DerploidEntertainment / Website

Infrastructure as Code and GitHub Pages sources for the Derploid website
https://www.derploid.com/
MIT License
2 stars 0 forks source link

Create health checks for main website #43

Closed Rabadash8820 closed 2 years ago

Rabadash8820 commented 2 years ago

This is unrelated to #33, which was about the uneducated idea of "health checking DNS records", which is not a thing. Here we're talking about adding actual health checks to the website at www.derploid.com, so that we can be notified if/when the site is down. Additional health checks for the other, "redirect" domains might still be good too, so that we know all of those rules are working correctly.

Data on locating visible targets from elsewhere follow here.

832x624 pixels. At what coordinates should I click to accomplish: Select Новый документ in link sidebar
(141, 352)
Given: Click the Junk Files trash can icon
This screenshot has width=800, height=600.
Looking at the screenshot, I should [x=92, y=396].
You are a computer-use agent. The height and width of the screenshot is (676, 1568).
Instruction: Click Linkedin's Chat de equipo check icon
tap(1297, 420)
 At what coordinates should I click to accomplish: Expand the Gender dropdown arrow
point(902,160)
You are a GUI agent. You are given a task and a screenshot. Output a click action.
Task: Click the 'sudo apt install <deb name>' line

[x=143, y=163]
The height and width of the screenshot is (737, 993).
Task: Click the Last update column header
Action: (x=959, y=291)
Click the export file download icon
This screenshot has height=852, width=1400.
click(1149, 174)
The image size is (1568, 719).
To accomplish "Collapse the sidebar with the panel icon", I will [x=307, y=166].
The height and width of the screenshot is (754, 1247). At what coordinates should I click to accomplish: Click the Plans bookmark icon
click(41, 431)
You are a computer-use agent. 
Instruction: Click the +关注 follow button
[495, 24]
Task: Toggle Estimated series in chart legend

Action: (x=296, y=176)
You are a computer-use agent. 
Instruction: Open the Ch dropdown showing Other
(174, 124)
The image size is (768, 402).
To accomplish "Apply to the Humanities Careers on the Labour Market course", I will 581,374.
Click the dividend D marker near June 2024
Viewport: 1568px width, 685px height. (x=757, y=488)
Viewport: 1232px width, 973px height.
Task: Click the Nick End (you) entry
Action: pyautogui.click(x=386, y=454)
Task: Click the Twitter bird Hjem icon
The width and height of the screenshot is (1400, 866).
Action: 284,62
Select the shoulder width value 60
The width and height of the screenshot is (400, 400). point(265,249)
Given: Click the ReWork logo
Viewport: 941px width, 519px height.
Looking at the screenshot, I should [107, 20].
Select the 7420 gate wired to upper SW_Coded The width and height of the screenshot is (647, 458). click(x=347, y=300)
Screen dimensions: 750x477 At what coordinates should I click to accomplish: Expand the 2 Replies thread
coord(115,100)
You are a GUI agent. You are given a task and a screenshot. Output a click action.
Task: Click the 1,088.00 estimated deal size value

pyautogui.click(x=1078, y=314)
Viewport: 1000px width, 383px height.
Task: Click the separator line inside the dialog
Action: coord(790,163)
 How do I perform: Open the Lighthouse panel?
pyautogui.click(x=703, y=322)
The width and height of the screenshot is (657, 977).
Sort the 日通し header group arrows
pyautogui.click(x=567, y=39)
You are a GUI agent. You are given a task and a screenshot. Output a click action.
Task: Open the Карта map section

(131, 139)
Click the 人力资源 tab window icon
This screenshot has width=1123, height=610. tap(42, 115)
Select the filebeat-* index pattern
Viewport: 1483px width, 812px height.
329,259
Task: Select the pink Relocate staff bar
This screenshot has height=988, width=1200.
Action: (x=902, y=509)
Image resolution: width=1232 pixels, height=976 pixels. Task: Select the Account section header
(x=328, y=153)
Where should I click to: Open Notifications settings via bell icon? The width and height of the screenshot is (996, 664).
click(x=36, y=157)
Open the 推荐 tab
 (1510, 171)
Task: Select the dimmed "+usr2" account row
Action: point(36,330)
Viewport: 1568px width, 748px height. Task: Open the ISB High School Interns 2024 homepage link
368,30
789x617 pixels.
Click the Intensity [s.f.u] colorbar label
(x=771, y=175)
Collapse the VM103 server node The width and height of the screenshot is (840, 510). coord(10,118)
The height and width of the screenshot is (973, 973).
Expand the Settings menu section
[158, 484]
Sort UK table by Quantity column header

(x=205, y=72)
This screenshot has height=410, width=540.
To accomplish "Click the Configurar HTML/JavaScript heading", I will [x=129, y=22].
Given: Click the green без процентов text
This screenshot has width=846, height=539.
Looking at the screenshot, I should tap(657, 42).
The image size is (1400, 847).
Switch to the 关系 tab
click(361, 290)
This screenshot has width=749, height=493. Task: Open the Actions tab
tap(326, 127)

Rabadash8820 commented 2 years ago

So yeah, after giving this some more thought, this is how it should all work:

FWIW, I also considered these alternatives to Route53 HealthChecks:

  1. CloudWatch Synthetic Canaries: these are automated canaries that call the configured endpoint on a regular schedule. They're very similar to Route53 HealthChecks, but able to validate multiple things per request, or even across multiple requests in a workflow (e.g., for automated UI testing). The additional power comes at a price: the first 100 canary runs per month are free, then its $0.0012 per canary run thereafter. Using the Pricing docs example of an endpoint called every 5 minutes, this would come about to another ~$10. We would probably check the "redirect" domains even less frequently, say once per hour or once per day, but across all (sub)domain checks, this could get pricey. Route53 run more often (every 30 sec max) for a lower price ($0.50 per health check per month + $1 per "optional" feature per month).
  2. Defining Lambda Functions to call our endpoints regularly. This would give us the most power, and might even be the cheapest option, but would also require the most complexity and tedium to set up. Each Lambda Function would need to call an endpoint, check the HTTP status code, check the response body, parse it for particular strings, and send metrics to CloudWatch. This would also involve using CDK assets for the Lambda code, which I'm not really ready to learn about just for this use case, and things would get even more complicated to measure latency and other metrics that Route53 health checks already provide out of the box.